Jun 11, 2003 23:27
elton john just gave me the chills.... doesn't happen all that often, but it did just now... enough to make me consider buying some of his stuff... hmmm... i do have a tower gift certificate burning a hole in my pocket thanks to julia...
tonight was a very positive sports night for me... but let me backtrack for a moment... greg and i went out to the macaroni grill for dinner.... yummy... then we came back here and watched 3 games... mets, nets and yanks... i was extremely pleased with the outcome of all three games...
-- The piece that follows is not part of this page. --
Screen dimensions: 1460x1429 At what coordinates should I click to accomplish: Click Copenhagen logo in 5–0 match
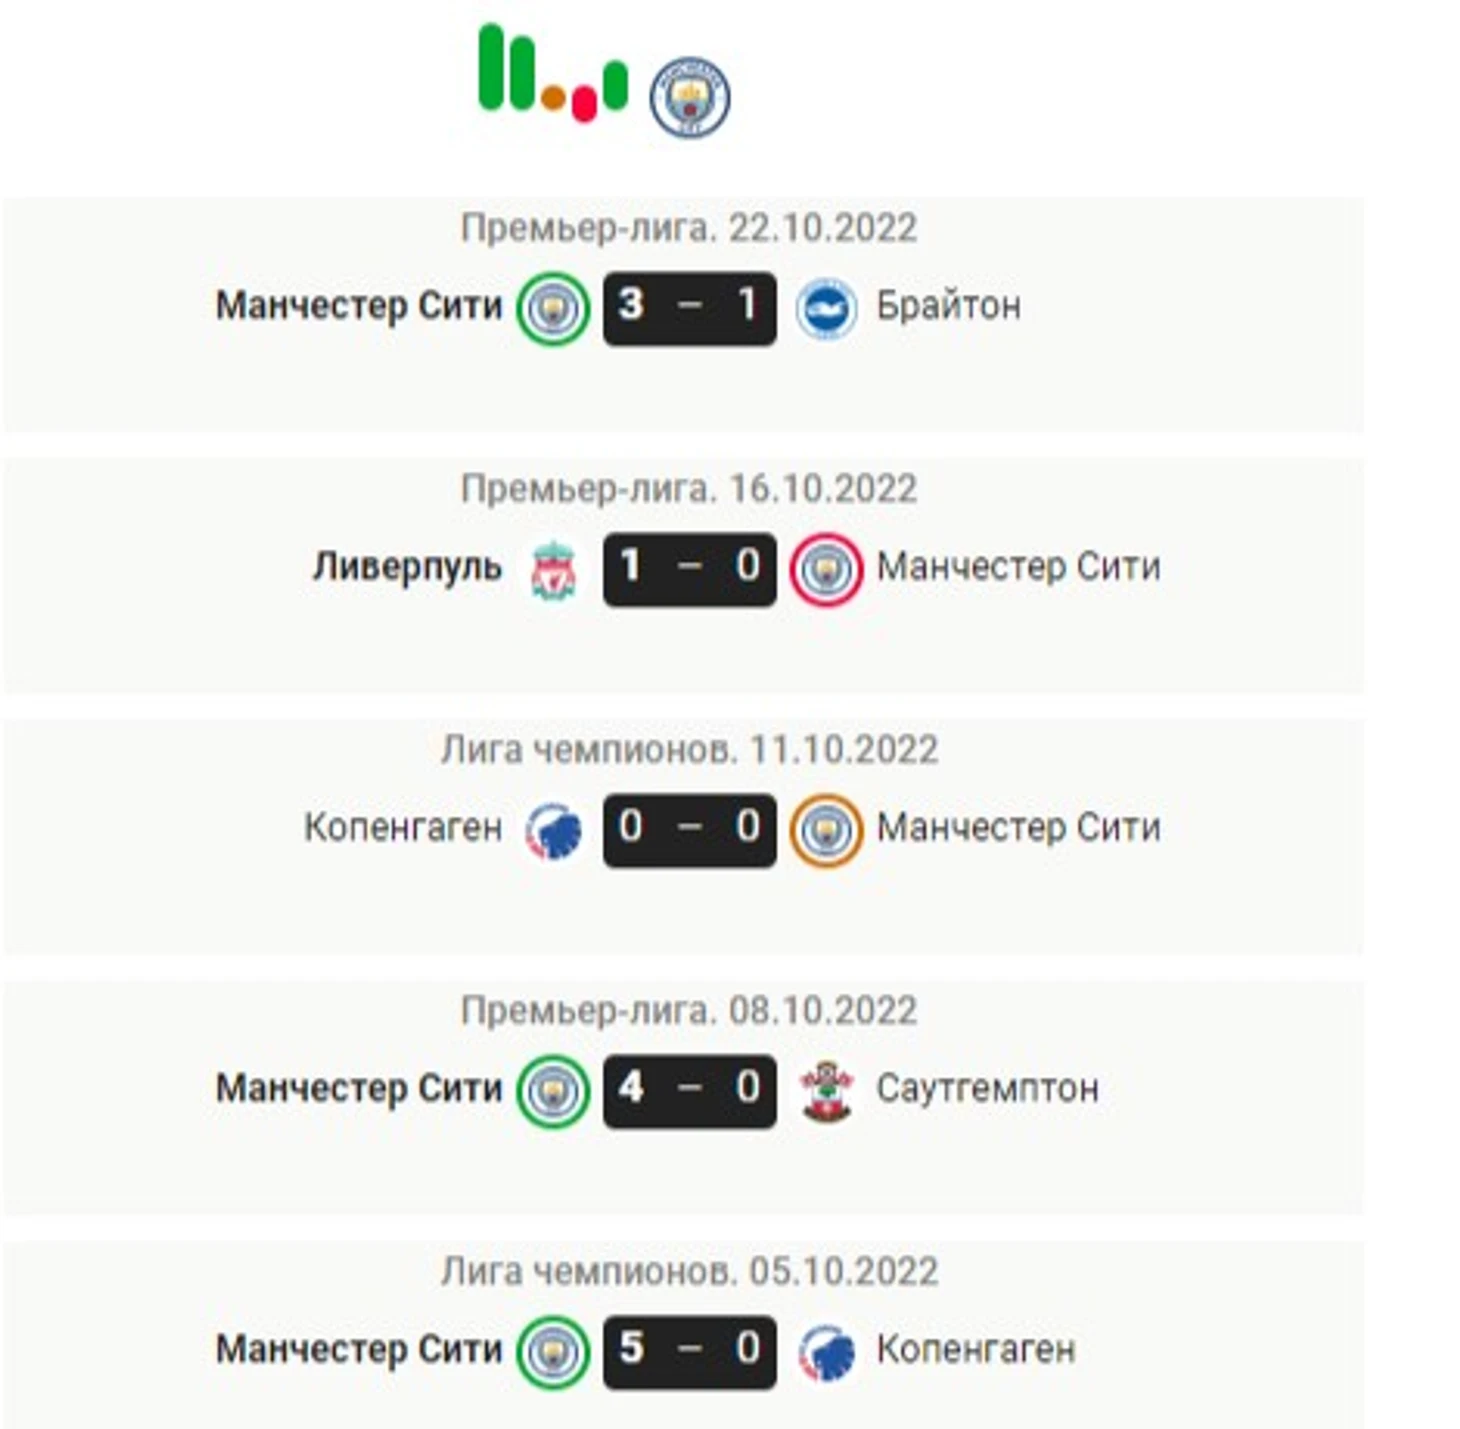click(826, 1352)
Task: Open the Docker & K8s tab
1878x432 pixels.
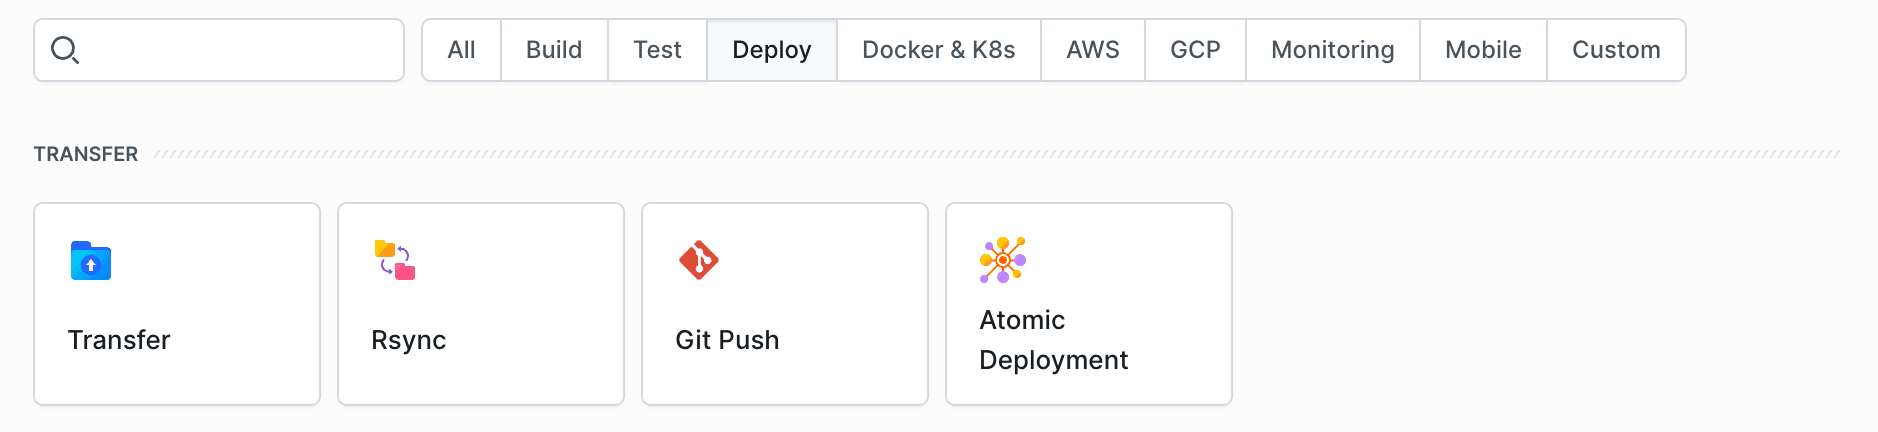Action: point(938,50)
i got one of those e-mails today that makes ya crazy... in a good way... where has my reality gone anyway? i don't really care at the moment i have to say... what's so great about reality anyway? who's to say what's real? what makes something real? i think all it takes is two people connecting and believing... maybe that sounds psychotic... maybe i am psychotic... who cares? i'm still living my life... i'm still having a good time... my life may be far from perfect... but this is my life... and i love it to be quite frank... through all the mistakes, the poor choices, the fuckups.... everything is an experience... and that's what life is all about... experiences... good experiences are happening all the time... we take them for granted... we concentrate on the negative.... that's why this world is so repressed... we just focus on the bad shit... no one appreciates all the subtle goodness and beauty that could surround us if we let it.... oh well... where has this rant taken me....
i think that schizophrenia is awesome... in the true sense and definition of the word awesome... perhaps i should pay more attention to some things in my life... i feel like i have opened so many doors in my life... but that there are an infinite amount out there still waiting....
can you be saved by the very thing that others might consider your biggest threat?